**Work order**. Leaving the pictures aside, restate all of the data exactly.

Collected data entries:
■ ■ ■
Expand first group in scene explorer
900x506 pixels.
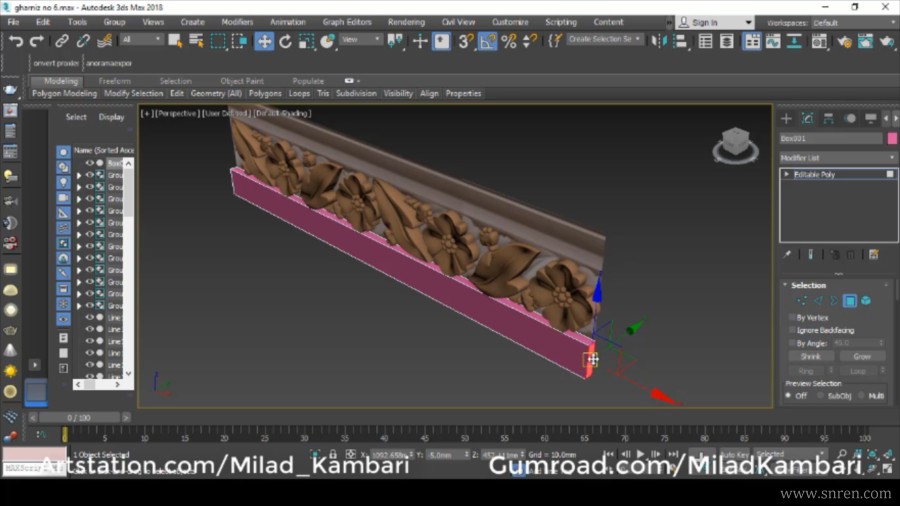pyautogui.click(x=79, y=174)
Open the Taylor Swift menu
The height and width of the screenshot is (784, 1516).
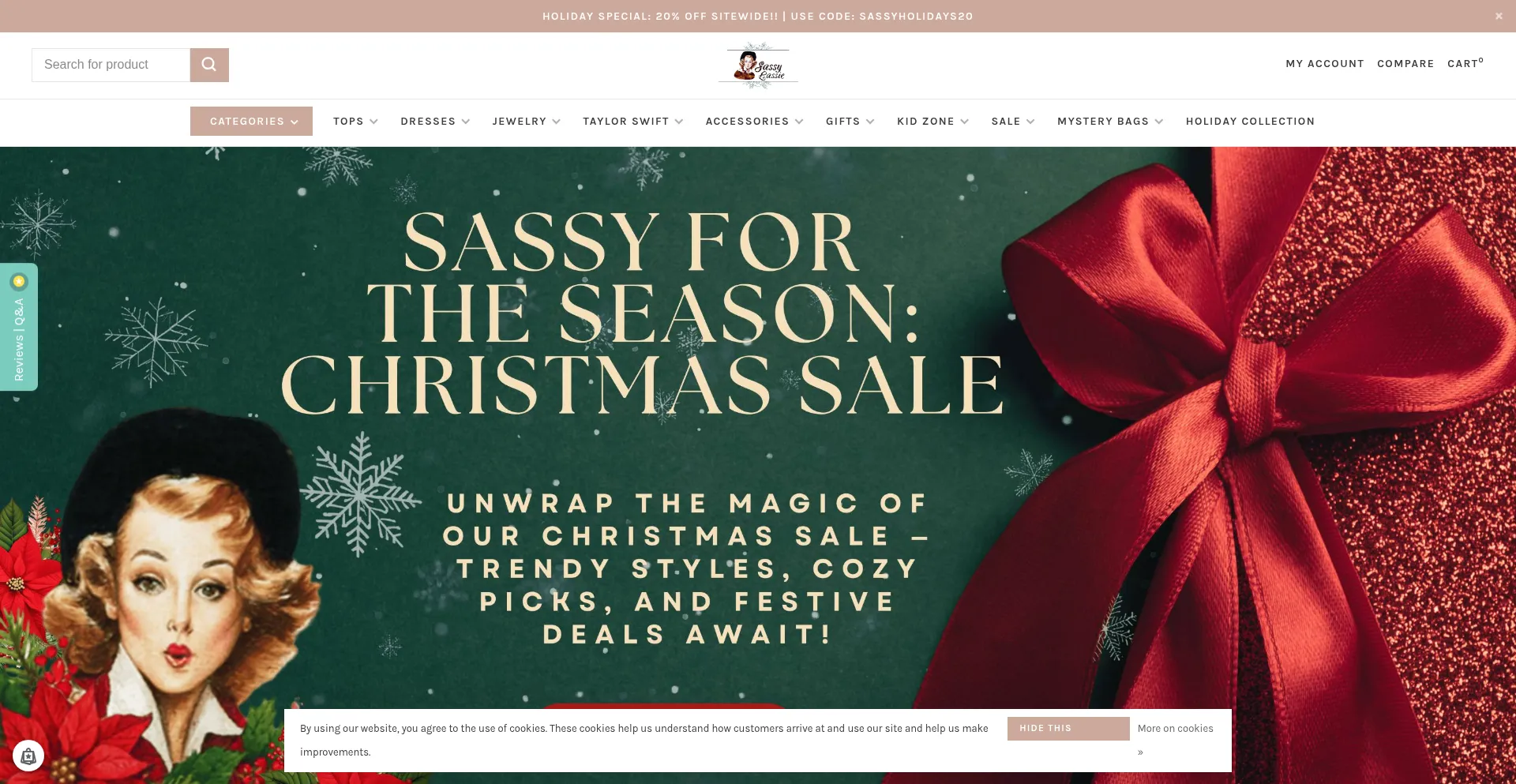632,122
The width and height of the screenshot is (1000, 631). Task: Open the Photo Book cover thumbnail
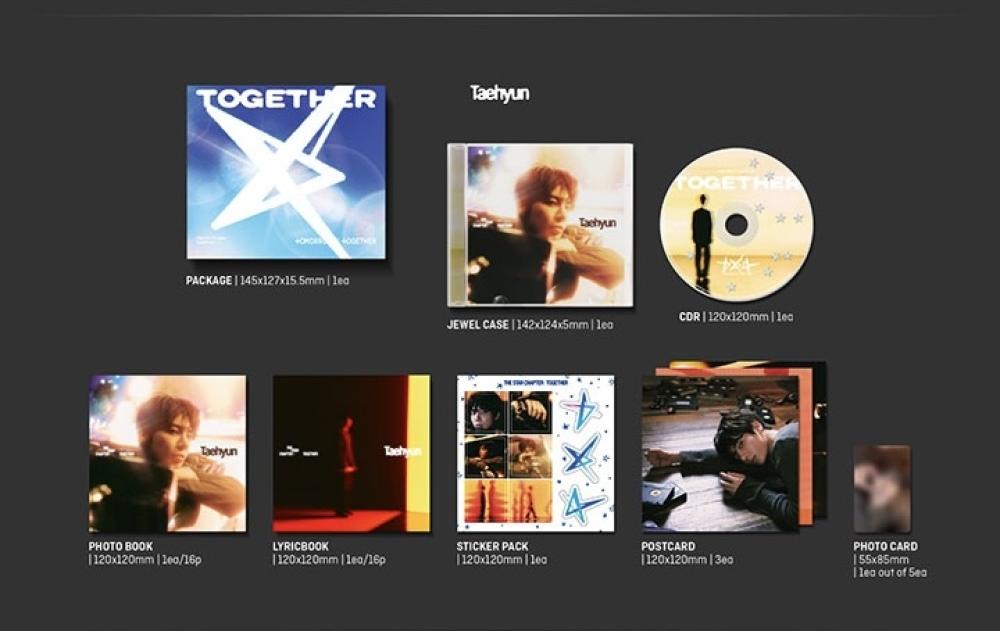pyautogui.click(x=168, y=454)
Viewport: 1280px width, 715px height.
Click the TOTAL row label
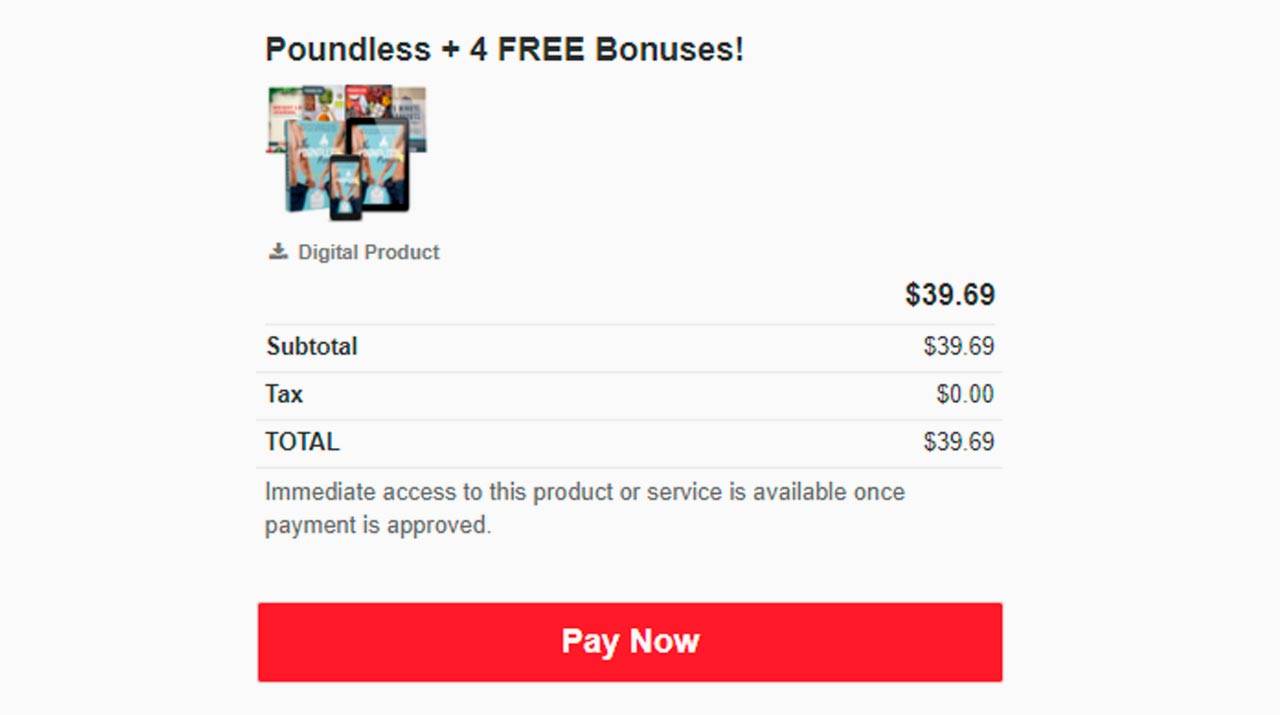coord(302,442)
■ ■ ■
**Finished exercise**.
Expand first group in scene explorer
900x506 pixels.
pyautogui.click(x=79, y=174)
Open the Taylor Swift menu
The height and width of the screenshot is (784, 1516).
632,122
The width and height of the screenshot is (1000, 631). Task: Open the Photo Book cover thumbnail
pyautogui.click(x=168, y=454)
Viewport: 1280px width, 715px height.
Click the TOTAL row label
coord(302,442)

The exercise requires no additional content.